少女があまりにもあっけなく見つかってしまったことに驚きを隠せない様子だ。

2人が何も言わないでいると、眼鏡の少女が口を開いた。


「・・・そこ、どいていただけますか。これから花瓶の水換えをしなくてはならないので」


抑揚をつけずに告げる少女。よく見ると彼女の手には花が活けてある花瓶がある。

これは葵たちの担任のおばあちゃん教師、野川が始業式の日に持ってきたものだ。

何でも、『花による癒し効果で勉強がはかどうるように』らしい。

その効果のほどは定かではないが。


「ご、ごめん」


慌てて葵が扉の脇によけると、少女は軽く頭を下げその横を通り過ぎた。

しばらく呆然とその場に突っ立っていた葵だが、はっと我に帰ると少女の後を追いかけた。


「・・・なんですか?」


少女は、廊下に備え付けられた流しで花瓶を洗っていた。

葵たちが来たのに気付いたようだったが、視線は手元の花瓶に向けられたままだ。

昨日とは雰囲気が変わった少女に、うっとたじろぐ葵。

この少女を見ていると、今朝のような怒っている時の母を思い出すのだ。


「えーっと、その・・・なんで花瓶洗ってるの?」

〈葵ちゃん何聞いてんの!?〉


聞きたいことが多すぎて何から聞いていいかわからなかった葵は、半ば混乱状態だった。


「日直ですから」

「あ・・・、そうなんだ」


沈黙。


「えっと・・・もしかして君、3年5組?」

「ええ」


沈黙。


(か、会話が続かない・・・)

〈葵ちゃん、ガンバレ!〉


にべもない少女にがっくりと脱力する葵。

すると、そんな葵を見た少女が始めて自分から口を開いた。


「それと」

「え?」

「私の名前は犬神・・・犬神 可奈子です」


可奈子は水道の蛇口を捻り水を止めると、花瓶に花を挿して立ち去ろうとしたので、葵も慌てて後に続いた。

きっとこの光景を周りから見たら、この少女に目をつけたしつこい奴が必死に追いかけてると思うのだろう。


「犬神さん、えっとその・・・昨日はありがとう」

「いえ、それよりもそちらの方が無事で何よりです」

〈やっぱり、あたしのこと見えるんだね〉

「・・・ええ。

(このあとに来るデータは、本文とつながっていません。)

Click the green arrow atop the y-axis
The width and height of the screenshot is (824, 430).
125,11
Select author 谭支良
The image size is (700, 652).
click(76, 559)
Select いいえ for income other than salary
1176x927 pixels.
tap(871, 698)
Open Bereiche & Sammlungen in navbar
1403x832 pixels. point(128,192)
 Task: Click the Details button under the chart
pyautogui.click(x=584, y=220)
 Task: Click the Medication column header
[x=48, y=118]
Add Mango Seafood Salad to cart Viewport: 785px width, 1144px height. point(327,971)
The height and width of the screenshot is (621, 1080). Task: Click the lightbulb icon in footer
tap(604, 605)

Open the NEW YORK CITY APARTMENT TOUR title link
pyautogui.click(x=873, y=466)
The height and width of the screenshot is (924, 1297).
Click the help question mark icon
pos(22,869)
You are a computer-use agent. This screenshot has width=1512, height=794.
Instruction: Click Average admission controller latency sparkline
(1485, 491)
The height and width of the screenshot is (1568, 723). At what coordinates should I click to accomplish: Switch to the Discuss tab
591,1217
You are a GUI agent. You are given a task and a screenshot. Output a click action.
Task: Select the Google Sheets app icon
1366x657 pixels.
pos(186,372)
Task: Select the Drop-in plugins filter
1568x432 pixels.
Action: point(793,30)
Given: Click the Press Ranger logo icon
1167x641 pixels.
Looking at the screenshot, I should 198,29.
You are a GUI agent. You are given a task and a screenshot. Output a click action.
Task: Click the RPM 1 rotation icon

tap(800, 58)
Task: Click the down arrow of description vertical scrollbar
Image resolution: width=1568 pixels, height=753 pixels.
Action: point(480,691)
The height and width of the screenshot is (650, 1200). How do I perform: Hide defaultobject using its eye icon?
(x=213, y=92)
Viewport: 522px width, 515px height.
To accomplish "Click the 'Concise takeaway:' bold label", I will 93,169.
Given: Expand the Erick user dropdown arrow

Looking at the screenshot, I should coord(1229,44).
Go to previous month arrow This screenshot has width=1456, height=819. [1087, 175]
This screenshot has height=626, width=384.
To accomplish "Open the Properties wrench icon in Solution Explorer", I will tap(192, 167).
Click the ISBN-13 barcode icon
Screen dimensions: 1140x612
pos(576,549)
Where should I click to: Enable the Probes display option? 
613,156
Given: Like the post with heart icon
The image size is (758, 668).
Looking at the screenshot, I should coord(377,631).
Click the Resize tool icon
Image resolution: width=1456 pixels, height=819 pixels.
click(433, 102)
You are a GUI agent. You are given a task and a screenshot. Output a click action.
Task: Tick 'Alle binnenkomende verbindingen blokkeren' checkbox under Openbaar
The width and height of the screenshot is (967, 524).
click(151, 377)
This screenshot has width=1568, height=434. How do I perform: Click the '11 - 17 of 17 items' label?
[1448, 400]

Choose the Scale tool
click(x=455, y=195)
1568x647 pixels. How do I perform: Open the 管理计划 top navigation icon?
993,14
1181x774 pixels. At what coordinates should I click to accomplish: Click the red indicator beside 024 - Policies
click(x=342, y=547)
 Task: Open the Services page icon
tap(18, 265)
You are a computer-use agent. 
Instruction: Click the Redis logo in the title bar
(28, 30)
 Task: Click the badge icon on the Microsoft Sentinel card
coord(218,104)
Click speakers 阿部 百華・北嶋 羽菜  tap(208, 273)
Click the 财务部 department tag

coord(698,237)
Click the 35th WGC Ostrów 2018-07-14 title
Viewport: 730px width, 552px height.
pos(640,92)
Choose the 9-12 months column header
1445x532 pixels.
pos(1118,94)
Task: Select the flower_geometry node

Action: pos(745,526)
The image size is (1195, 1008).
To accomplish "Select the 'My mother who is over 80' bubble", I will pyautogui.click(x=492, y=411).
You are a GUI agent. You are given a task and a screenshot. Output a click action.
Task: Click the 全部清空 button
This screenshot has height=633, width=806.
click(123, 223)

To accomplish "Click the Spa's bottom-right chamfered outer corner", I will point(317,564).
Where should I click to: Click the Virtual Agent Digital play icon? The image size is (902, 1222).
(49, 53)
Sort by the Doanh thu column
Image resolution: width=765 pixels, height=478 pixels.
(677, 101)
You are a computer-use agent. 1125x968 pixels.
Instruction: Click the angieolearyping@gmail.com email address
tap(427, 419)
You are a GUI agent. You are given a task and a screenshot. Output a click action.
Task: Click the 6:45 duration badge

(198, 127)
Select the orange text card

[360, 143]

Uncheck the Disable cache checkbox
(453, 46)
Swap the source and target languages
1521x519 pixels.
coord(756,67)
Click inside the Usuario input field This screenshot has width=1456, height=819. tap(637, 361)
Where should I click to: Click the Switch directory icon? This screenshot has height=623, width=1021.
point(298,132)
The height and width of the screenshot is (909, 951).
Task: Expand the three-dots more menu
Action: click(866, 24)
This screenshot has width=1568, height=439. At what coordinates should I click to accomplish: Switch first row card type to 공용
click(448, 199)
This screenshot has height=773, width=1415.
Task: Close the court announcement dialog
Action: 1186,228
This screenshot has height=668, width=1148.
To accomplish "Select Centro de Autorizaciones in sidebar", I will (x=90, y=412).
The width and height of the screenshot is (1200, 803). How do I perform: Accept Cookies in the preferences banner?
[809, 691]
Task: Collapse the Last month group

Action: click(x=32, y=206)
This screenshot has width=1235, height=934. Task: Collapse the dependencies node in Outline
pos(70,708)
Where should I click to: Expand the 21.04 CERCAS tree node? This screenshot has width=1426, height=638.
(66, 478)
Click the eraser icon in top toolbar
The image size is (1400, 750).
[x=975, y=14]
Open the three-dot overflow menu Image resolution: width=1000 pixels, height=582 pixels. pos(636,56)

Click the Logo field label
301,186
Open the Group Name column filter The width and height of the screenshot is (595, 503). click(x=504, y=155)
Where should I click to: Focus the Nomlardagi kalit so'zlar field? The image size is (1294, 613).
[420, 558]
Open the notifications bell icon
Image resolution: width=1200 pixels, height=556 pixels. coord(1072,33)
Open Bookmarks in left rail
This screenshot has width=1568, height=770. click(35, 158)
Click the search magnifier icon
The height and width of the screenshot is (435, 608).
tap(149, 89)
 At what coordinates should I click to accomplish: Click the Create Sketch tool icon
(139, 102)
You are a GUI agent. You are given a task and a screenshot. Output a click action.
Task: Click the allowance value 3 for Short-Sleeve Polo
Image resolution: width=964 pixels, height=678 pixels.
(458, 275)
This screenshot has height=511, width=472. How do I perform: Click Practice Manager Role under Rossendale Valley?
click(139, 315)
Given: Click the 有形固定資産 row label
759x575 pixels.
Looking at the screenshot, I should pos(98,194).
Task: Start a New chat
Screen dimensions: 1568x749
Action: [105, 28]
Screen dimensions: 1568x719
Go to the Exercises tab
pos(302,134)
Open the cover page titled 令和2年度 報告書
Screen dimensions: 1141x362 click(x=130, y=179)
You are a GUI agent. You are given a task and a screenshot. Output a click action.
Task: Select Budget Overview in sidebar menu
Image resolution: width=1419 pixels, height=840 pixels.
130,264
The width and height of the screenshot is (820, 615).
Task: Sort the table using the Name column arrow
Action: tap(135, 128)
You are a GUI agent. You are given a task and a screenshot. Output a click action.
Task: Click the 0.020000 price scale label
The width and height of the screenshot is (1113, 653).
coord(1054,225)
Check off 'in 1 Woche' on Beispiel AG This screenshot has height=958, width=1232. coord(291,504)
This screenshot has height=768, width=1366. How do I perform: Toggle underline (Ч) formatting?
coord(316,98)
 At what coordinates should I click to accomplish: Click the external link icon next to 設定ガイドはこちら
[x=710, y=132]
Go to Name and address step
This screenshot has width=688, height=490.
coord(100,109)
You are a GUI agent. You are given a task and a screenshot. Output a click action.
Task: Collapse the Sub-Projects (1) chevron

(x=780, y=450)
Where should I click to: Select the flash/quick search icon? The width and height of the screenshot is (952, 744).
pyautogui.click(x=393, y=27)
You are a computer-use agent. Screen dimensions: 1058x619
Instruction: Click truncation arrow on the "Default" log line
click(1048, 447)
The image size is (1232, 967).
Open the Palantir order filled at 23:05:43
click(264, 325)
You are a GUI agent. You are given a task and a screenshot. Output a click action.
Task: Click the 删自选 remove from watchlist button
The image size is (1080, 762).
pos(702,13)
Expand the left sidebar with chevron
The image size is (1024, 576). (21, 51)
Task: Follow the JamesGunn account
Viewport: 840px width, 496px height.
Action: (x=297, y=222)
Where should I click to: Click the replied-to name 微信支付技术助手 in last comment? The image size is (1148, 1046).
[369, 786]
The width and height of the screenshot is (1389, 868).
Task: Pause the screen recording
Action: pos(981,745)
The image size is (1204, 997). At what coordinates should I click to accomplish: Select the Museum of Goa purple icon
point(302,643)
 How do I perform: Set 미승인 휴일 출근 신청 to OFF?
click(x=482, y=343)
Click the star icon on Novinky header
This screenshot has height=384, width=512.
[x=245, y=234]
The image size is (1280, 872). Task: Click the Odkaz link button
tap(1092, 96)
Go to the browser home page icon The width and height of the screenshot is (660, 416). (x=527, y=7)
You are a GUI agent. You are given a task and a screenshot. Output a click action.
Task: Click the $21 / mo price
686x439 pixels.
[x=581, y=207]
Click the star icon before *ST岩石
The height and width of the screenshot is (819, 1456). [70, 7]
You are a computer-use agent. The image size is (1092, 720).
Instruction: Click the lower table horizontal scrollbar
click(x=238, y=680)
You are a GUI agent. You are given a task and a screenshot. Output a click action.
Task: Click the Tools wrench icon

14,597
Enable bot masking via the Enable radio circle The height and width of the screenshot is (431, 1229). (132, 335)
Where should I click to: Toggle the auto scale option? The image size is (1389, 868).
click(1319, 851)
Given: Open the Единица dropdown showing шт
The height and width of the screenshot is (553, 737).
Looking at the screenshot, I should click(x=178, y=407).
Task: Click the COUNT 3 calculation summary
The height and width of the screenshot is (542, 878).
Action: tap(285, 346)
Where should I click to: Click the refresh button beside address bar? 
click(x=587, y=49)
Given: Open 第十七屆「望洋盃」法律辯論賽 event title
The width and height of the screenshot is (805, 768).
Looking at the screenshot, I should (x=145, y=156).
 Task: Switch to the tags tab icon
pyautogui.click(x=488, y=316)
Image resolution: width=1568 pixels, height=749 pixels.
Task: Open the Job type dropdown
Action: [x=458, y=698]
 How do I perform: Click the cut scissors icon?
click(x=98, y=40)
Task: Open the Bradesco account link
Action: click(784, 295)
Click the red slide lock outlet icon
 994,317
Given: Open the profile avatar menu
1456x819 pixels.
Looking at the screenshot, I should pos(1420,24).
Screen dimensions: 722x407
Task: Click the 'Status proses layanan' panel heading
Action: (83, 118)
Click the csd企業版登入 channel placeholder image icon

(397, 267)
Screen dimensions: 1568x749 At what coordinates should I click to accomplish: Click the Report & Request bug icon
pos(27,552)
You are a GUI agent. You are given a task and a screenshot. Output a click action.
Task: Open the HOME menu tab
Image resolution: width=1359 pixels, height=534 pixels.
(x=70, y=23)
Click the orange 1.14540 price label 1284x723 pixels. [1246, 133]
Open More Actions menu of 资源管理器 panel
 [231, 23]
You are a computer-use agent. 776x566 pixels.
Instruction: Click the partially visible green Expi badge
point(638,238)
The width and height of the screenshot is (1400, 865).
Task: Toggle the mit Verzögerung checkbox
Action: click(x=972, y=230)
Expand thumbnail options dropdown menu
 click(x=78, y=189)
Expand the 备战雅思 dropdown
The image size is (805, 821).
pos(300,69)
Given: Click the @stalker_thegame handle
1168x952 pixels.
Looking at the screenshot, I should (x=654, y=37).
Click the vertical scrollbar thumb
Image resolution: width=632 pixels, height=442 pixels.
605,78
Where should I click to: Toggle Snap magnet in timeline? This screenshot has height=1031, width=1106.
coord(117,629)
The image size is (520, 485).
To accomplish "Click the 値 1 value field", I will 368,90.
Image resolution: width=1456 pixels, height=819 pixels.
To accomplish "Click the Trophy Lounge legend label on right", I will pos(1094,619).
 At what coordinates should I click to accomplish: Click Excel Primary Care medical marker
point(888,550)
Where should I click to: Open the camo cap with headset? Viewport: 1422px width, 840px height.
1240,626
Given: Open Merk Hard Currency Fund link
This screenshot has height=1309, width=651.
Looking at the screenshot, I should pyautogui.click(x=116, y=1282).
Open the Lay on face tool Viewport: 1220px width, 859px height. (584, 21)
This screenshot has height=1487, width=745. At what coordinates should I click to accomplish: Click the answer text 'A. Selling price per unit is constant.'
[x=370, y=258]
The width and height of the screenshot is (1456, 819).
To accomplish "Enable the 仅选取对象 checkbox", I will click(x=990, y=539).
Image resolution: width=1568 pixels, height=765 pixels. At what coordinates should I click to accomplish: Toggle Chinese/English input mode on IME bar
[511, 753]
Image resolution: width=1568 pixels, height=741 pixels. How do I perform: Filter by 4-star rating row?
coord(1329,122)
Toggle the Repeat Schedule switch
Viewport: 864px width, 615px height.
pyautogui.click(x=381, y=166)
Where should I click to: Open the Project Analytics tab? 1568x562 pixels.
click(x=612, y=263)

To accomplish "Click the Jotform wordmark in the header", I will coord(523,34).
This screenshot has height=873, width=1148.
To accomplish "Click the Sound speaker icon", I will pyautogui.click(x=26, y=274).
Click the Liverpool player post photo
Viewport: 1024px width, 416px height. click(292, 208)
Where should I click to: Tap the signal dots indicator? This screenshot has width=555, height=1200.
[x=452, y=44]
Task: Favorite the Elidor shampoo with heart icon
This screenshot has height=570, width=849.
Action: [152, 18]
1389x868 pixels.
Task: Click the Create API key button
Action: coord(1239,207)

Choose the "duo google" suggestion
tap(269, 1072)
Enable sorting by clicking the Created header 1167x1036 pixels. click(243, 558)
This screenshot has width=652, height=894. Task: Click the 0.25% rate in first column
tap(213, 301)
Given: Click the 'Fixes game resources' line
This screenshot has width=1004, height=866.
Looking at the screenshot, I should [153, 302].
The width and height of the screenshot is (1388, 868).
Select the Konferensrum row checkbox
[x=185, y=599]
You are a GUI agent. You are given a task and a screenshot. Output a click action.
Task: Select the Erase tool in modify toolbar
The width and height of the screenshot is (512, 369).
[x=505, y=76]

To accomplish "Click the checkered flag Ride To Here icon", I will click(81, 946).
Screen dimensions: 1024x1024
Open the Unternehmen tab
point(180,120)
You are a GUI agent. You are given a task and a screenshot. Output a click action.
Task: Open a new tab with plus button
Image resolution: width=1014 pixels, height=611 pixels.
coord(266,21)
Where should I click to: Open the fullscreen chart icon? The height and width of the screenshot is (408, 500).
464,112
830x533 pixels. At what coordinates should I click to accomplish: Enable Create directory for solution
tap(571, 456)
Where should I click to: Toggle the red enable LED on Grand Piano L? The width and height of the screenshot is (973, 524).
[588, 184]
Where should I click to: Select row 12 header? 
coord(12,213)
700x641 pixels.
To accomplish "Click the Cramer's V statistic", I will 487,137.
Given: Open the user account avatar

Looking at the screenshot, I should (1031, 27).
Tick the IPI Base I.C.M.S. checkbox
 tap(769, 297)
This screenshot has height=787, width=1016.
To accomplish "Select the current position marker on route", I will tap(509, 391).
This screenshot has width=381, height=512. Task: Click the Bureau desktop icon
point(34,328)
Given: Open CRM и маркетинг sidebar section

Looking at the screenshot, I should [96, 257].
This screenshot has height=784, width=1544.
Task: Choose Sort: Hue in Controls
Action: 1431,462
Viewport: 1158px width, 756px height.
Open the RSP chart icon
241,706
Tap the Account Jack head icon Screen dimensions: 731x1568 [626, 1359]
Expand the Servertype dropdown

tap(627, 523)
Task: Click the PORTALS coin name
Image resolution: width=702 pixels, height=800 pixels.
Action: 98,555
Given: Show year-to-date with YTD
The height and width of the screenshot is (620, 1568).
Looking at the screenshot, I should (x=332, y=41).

昨日、道路で会った時は開いた口が塞がりませんでした。同級生をあんな形で見たのは初めてですよ」


そう言われて、葵と雪乃は苦笑いする。

自分達だってこんな事になるとは思ってもみなかったのだ。


「さて、日直の仕事も終わった事ですし・・・屋上にでも移動しましょうか」

「え?」

「私に聞きたい事があるからしつこく付いて来たんでしょう?」

「う・・・」


図星の葵に可奈子はフッと笑った。

可奈子の後を追うので夢中だったが、ふと辺りを見回せば既に沢山の生徒が廊下を行き来していた。

屋上は常に生徒が立ち入れるようになっているが、昼休みに昼食をとる生徒をちらほら見かけるだけで、普段はほとんど人気がない。

なので人に聞かれたくない話をする場所としてはうってつけだった。

葵が屋上へ通じる鉄製の扉を引くと、途端にむわっとした熱気を感じる。

所々ひび割れたコンクリートが太陽の熱を反射して、まるでサウナのように蒸し暑い。

それでも日陰に入ればいくらかマシだったので、3人は壁際の安っぽいプラスチックのベンチに腰掛けた。


〈昨日はホントにありがとね、可奈子ちゃん〉

「いえ、お礼を言われるような事はしてませんよ」

「やっぱりお経が原因なのか?雪乃は『身体がバラバラになりそうだった』って言ってたけど」

「そうですね。般若心経には霊を鎮め、供養し、その魂を成仏させる効果があります。恐らくこの世に留まりたいという意思を持った・・・えーと」

〈あ、あたしは松下 雪乃っていうの。雪乃でいいよ〉

「・・・雪乃さんが般若心経の効果に反し成仏を拒んだので、そのような事が起きたんでしょう」


紙に書いてある文章を読み上げるかのようにすらすらと答える可奈子に2人は感嘆するが、可奈子自信はさも当たり前の事を言っているにすぎない、という表情をしていた。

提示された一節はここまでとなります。